Bon Iver’s Manager Is Trying to Unseat the Congressman From Real World

SYDNEY, AUSTRALIA - MARCH 11:  Justin Vernon of Bon Iver performs on stage at the Sydney Opera House on March 11, 2012 in Sydney, Australia.  (Photo by Mark Metcalfe/Getty Images)
Justin Vernon of Bon Iver performs onstage at the Sydney Opera House on March 11, 2012.
Mark Metcalfe/Getty Images

A House race in rural Wisconsin just got a little more star power, at least by proxy anyway: Kyle Frenette has tossed his knit cap into the ring in the state’s 7th district, currently held by Real World alum–turned–Republican congressman Sean Duffy.

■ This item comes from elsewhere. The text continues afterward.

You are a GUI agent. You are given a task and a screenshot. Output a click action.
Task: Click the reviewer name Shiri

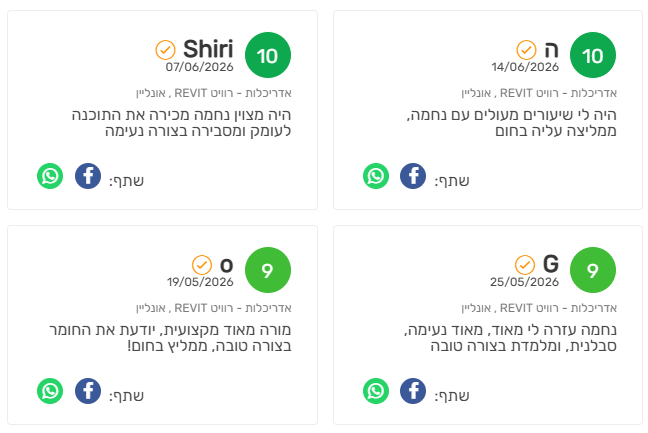pyautogui.click(x=208, y=49)
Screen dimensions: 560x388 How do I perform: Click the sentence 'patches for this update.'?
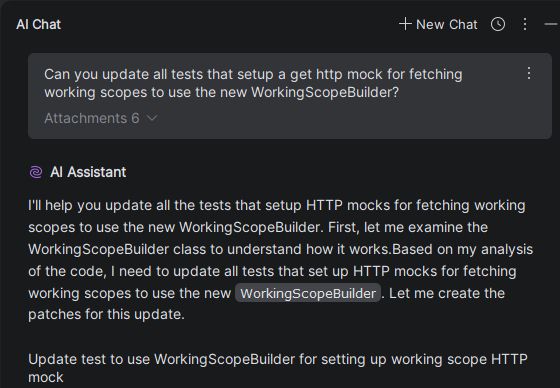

For the uninitiated, Frenette is the longtime manager of indie darling Bon Iver. And for the even less initiated, Bon Iver is the Grammy-winning band fronted by Justin Vernon, best known for writing songs that sound like what if it would feel like if you grew a beard, dressed in flannel, and spent an introspective, snowy winter in your father’s hunting cabin mourning a particularly painful break up. (There’s a good reason they sound like that.)

Frenette’s campaign launch so far has been similarly muted: He filed his paperwork with the FEC last month, but one of his home-district papers, the Wausau Daily Herald, apparently only caught wind of the news last week after a reporter emailed Frenette at his artist management company and got an out-of-office reply announcing he was running for the Democratic nomination. A more formal kick-off, the paper reports, is expected soon. Frenette began publicly soliciting donations over the weekend.

Frenette’s political resume is pretty thin, as far as I can tell, though he’s been critical of both the GOP tax overhaul and of Duffy’s support of it on Twitter. He also seems to have a near-encyclopedic knowledge of Chipotles in his home district, and keeps an Instragram account that can occasionally look like what would happen if there were a filter called Midwest Americana:

There’s still a long way to go until this summer’s Democratic primary, but if Frenette were to win the nomination, that might set-up an interesting showdown between him and Duffy, a man with his own small ties to the celebrity world. Duffy made his debut on MTV’s Real World: Boston in 1997, then followed that up with an appearance on Road Rules: All Stars the following year, and on the Real World/Road Rules Challenge: Battle of the Seasons a few years after that. He went on to marry fellow All Star castmate, Rachel Campos-Duffy, and the pair has enough kids (eight) to cast an entire Real World season if they wanted to.* Campos-Duffy is now an occasional co-host on Donald Trump’s favorite TV show, Fox & Friends, while Duffy regularly provides his own defense of the president in Washington.

Democrats need to flip 24 seats this fall to take control of the House, but Wisconsin’s 7th doesn’t seem like the most likely place for a pick-up. The seat was held by Democrat Dave Obey for more than 40 years before he retired at the end of 2010, but it has turned increasingly red since then. Duffy won his first House race by 8 points, his second by 12, and his last two by more than 20 a piece. Trump, meanwhile, eked out a one-point victory over Clinton in Wisconsin, but he trounced her by 20 points in the Seventh. Democrats can feel good that someone like Frenette, who’s been successful outside of politics, feels it’s worth his time to challenge Duffy. Republicans, though, are likely relieved that he’s the biggest name they could get.

Correction, Feb. 20, 2018: This post originally post misstated that Sean and Rachel were Boston castmates. They met as participants on Road Rules: All Stars.